Capítulo 10:
Tal y como la bella durmiente o Blanca nieves, Rin cayó en un profundo sueño del cual solo podía despertarse de vez en cuando pero sin poder hacer ningún movimiento mientras alcazaba a ver el rostro preocupado de Len que en lo que duraba su despertar, que no eran más de diez minutos se quedaba a su lado.
-Veneno de muerte silenciosa-le dijo el doctor mientras recogía sus cosas, dejando a Len muy impactado.
Dicho veneno podía incluso matar a los dioses y hasta ahora no había cura asegurada, el rubio sintió que el mundo se le venía encima, el veneno actuaba diez días después de entrar al sistema circulatorio de la víctima y una vez que hubo tomado control completo hacia a la persona caer en un profundo sueño mientras su temperatura seguía subiendo, era posible mantener despierta a la persona un par de minutos disminuyendo la temperatura de su cuerpo, pero eso no duraba mucho.
-Len…-alcanzo a pronunciar ella medio despierta, a veces inconscientemente podía escuchar a personas hablar cerca de ella, pero aun así no sabía por qué razón el cuerpo le pesaba tanto y apenas se despertaba para comer o beber algo-¿Por qué tengo tanto sueño?-le pregunto luchando con todas sus fuerzas para no caer inconsciente de nuevo mientras notaba el apretón que el chico le daba en la mano.
La rubia no se percató de que tenía dos días durmiendo en cama, para ella eran tan solo un par de horas.
-Tranquila Rin, estarás bien, te lo prometo.

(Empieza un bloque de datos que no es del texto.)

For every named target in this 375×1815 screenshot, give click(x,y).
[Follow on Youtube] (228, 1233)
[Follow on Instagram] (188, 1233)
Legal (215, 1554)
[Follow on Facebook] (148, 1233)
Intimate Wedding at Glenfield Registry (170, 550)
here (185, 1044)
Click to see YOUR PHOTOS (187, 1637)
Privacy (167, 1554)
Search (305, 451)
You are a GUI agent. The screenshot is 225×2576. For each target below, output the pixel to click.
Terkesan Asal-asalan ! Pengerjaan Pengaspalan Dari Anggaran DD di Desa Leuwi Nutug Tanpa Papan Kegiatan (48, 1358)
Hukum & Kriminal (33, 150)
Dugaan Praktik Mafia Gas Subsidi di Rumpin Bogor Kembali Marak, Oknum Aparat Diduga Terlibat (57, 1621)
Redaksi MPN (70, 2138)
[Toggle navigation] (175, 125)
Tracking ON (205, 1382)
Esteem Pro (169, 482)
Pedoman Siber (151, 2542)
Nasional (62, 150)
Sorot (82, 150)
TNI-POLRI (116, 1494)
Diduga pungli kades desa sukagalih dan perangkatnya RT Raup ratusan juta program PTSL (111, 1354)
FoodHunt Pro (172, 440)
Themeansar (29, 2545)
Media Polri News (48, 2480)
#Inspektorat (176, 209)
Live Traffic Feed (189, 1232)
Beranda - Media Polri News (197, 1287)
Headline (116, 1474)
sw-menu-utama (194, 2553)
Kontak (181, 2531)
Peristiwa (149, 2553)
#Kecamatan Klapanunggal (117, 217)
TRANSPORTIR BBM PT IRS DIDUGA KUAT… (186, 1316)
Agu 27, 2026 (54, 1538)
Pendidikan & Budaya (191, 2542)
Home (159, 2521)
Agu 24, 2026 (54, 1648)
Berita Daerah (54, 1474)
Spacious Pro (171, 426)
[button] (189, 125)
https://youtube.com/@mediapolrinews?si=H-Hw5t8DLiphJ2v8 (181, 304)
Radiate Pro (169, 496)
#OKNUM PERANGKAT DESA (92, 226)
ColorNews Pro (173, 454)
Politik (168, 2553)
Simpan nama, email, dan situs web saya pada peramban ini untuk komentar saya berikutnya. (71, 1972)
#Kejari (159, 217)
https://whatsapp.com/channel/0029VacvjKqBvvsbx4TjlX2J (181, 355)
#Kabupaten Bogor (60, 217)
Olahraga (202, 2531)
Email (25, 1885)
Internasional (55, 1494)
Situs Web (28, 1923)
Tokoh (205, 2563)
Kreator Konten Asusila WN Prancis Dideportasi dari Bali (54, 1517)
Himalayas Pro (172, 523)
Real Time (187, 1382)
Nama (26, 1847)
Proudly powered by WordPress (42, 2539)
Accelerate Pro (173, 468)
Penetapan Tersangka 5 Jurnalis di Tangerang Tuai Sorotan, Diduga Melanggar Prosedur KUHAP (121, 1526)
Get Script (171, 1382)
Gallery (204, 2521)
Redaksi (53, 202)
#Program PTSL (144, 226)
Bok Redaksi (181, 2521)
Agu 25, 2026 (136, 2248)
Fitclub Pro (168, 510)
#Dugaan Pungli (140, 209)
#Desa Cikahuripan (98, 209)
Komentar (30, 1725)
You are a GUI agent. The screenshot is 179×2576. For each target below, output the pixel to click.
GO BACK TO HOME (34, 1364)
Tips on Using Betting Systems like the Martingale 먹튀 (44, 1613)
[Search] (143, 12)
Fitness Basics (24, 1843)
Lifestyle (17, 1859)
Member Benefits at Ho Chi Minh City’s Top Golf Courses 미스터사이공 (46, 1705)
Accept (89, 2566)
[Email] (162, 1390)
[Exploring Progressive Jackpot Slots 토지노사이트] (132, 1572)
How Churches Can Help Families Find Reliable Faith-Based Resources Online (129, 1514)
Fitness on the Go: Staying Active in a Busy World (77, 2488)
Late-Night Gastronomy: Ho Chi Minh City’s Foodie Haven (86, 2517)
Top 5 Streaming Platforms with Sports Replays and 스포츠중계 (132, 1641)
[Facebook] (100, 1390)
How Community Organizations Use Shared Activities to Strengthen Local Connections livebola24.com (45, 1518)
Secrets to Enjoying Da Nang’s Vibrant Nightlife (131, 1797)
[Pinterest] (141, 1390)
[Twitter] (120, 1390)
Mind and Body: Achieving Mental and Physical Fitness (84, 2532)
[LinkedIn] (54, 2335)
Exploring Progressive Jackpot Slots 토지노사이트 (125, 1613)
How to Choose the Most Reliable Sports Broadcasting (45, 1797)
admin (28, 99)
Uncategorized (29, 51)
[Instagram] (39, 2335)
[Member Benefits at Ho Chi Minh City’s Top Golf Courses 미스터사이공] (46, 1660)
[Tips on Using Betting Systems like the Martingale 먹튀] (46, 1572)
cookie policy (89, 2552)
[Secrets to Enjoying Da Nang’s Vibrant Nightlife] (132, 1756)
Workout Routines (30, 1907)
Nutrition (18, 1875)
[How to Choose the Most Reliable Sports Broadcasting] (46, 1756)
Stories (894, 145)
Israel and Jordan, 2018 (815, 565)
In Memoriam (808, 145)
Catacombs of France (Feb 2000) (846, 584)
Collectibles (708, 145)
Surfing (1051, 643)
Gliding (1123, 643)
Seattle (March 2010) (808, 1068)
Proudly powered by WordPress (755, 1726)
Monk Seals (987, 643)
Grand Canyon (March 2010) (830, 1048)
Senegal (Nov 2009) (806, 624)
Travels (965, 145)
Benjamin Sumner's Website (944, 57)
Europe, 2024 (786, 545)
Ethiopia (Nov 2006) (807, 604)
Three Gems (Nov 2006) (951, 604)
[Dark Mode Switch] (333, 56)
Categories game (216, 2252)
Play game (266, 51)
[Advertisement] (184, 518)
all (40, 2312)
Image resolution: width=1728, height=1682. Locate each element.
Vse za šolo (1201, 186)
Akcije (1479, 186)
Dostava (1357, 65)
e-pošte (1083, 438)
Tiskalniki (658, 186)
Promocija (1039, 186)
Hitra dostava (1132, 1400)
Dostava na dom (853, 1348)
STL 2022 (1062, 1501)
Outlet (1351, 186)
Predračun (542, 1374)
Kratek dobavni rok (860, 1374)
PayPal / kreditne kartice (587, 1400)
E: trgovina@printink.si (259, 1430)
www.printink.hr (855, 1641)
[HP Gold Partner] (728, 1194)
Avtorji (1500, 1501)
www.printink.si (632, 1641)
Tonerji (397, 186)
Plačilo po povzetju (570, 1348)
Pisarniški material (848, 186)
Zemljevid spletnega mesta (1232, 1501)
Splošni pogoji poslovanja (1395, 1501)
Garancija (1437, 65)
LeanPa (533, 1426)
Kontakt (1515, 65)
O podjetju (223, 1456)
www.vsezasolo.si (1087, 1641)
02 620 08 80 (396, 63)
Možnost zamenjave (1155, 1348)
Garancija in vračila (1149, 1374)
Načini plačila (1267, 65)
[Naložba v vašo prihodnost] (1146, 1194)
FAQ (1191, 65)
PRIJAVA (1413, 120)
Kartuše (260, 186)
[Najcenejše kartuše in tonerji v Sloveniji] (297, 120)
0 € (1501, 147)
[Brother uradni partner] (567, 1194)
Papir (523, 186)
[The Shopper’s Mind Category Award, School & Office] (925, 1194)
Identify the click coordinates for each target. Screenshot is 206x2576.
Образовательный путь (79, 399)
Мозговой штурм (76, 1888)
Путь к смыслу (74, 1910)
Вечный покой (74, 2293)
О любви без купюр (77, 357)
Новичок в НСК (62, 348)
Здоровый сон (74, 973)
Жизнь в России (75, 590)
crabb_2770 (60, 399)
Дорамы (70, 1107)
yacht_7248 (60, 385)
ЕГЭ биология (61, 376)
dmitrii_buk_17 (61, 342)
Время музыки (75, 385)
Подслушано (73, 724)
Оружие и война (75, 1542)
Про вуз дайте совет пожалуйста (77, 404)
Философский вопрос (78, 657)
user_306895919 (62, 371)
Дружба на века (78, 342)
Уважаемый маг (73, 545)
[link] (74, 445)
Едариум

La joven volvió a cerrar los ojos esbozando una sonrisa para el chico, cosa que no hizo más que entristecerlo. No había duda, el veneno había entrado a su sistema en el momento en que recibió la puñalada de la daga, eso explicaba la sonrisa maquiavélica que esbozo Nero después de asimilar lo que le había hecho a la chica y a partir de eso era fácil predecir su plan.
Lo que Nero quería era apuñalarlo a él para que después el veneno hiciera su trabajo y de esta manera chantajear a Rin para que ella accediera a regresar a su lado quien sin dudarlo ni un segundo y muy contra su voluntad aceptaría el trato con tal de salvarlo, ya que llevarse a la rubia por la fuerza no serviría de nada porque o ella se escapaba o Len iba a rescatarla y era mejor tenerla bajo su control aunada a cumplir su promesa, algo cliché, pero sin embargo un muy buen plan para separarlos.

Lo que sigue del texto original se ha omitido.